Both Bill and Joe had marched in the Columbus Day Parade with hardly a concern about the Native American New Yorker voting bloc. The Daily News reported that as to his "humble origins," Lhota described his maternal grandfather, Joseph Tinnaro, as “very Italian,” who grew up in Brooklyn and drove a Checker cab. Tinnaro lived across the street from St. Barnabas Hospital in the Bronx, where Lhota’s grandmother, Edith Steinberg, worked as a nurse’s aide. De Blasio better fits my own bill for future political candidates of Italian descent and the Italian American Democratic Leadership Council agreed by endorsing him early on: “Bill is very proud of his Italian heritage-- his family is from east of Naples.

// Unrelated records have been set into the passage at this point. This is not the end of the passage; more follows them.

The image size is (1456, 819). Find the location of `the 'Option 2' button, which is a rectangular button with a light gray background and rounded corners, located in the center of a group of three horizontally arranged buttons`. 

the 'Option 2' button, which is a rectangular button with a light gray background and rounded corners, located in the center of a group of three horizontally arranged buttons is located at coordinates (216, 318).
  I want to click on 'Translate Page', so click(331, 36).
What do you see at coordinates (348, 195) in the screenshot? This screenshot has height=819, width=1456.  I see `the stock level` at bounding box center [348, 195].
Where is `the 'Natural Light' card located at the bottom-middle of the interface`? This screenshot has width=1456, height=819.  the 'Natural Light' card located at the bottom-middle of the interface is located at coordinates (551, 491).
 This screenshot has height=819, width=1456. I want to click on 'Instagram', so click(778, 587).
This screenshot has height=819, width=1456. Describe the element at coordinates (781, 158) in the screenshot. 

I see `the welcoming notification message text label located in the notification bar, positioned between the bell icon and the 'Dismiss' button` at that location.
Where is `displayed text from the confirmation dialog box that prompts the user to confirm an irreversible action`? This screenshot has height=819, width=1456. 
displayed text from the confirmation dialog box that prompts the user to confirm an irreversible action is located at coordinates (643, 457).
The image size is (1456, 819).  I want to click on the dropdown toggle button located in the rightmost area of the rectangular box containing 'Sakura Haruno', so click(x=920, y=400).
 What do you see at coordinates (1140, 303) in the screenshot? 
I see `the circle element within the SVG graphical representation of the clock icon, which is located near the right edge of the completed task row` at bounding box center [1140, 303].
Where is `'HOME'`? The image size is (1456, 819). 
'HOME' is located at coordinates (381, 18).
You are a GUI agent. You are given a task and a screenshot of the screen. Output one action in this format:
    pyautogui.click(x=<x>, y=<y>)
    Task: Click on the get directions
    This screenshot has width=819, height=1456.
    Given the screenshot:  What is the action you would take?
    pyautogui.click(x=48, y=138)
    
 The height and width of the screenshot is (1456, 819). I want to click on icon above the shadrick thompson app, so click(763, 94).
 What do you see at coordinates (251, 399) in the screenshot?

Bill’s maternal grandmothers and her sisters emigrated to the U.S. from Italy in the early 1900's and started a dress shop in midtown. He has taken his family back to his grandfather’s hometown in Italy - Sant'Agata dei Goti. De Blasio speaks Italian.” But being more of an Italian than Lhota didn’t help very much with Italian American voters. The Italian names of his son Dante and his daughter Chiara seemed also not to generate ethnic solidarity. Luckily, Bill didn’t count on a wave of Italian American votes. His "landslide" citywide victory (74% vs. 24%) in the mayoral election over Joe Lhota did not include La Bella Isola where he lost 42% vs. 53%; in virtually every identifiable Italian American precinct there, and elsewhere in the Grande Mela, it was more like a 80% vs. 20% Lhota landslide.